停止词语过滤器

从语元流中移除停止词。

在未自定义的情况下，此过滤器默认移除以下英语停止词

a, an, and, are, as, at, be, but, by, for, if, in, into, is, it, no, not, of, on, or, such, that, the, their, then, there, these, they, this, to, was, will, with

除了英语外，stop 过滤器还支持预定义的多种语言的停止词列表。您还可以将自己的停止词指定为数组或文件。

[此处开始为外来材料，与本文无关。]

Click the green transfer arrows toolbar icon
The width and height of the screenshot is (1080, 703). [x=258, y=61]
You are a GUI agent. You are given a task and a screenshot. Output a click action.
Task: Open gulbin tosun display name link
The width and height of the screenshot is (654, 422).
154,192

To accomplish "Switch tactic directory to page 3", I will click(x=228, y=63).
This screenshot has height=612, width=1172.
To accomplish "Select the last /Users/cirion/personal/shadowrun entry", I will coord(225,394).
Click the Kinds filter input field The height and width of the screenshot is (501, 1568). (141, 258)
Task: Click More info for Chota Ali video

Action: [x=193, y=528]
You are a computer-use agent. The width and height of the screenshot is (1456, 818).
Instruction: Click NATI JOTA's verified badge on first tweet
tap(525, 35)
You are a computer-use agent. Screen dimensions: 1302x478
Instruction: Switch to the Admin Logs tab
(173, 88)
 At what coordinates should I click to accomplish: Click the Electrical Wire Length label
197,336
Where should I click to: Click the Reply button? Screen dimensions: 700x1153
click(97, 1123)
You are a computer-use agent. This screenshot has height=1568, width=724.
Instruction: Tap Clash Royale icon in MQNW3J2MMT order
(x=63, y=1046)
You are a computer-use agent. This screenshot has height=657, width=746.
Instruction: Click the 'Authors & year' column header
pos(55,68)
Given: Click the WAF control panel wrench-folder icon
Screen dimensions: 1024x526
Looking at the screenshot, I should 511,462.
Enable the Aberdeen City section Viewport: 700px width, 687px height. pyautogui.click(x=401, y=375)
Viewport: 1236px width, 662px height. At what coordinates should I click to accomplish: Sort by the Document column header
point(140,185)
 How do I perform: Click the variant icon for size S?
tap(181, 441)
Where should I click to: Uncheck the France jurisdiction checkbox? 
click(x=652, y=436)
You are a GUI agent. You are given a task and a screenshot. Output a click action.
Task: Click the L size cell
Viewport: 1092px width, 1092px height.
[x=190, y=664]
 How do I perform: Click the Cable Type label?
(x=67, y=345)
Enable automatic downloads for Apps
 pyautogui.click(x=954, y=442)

stop 过滤器使用 Lucene 的 StopFilter。

示例

编辑

以下 analyze API 请求使用 stop 过滤器从 a quick fox jumps over the lazy dog 中移除停止词 a 和 the

resp = client.indices.analyze(
    tokenizer="standard",
    filter=[
        "stop"
    ],
    text="a quick fox jumps over the lazy dog",
)
print(resp)

response = client.indices.analyze(
  body: {
    tokenizer: 'standard',
    filter: [
      'stop'
    ],
    text: 'a quick fox jumps over the lazy dog'
  }
)
puts response

const response = await client.indices.analyze({
  tokenizer: "standard",
  filter: ["stop"],
  text: "a quick fox jumps over the lazy dog",
});
console.log(response);

GET /_analyze
{
  "tokenizer": "standard",
  "filter": [ "stop" ],
  "text": "a quick fox jumps over the lazy dog"
}

Copy as curl Try in Elastic

此过滤器生成以下语元

[ quick, fox, jumps, over, lazy, dog ]

添加到分析器

编辑

以下创建索引 API 请求使用 stop 过滤器配置新的自定义分析器。

resp = client.indices.create(
    index="my-index-000001",
    settings={
        "analysis": {
            "analyzer": {
                "my_analyzer": {
                    "tokenizer": "whitespace",
                    "filter": [
                        "stop"
                    ]
                }
            }
        }
    },
)
print(resp)

response = client.indices.create(
  index: 'my-index-000001',
  body: {
    settings: {
      analysis: {
        analyzer: {
          my_analyzer: {
            tokenizer: 'whitespace',
            filter: [
              'stop'
            ]
          }
        }
      }
    }
  }
)
puts response

const response = await client.indices.create({
  index: "my-index-000001",
  settings: {
    analysis: {
      analyzer: {
        my_analyzer: {
          tokenizer: "whitespace",
          filter: ["stop"],
        },
      },
    },
  },
});
console.log(response);

PUT /my-index-000001
{
  "settings": {
    "analysis": {
      "analyzer": {
        "my_analyzer": {
          "tokenizer": "whitespace",
          "filter": [ "stop" ]
        }
      }
    }
  }
}

Copy as curl Try in Elastic

可配置参数

编辑

stopwords

（可选，字符串或字符串数组）语言值，例如 _arabic_ 或 _thai_。默认为 _english_。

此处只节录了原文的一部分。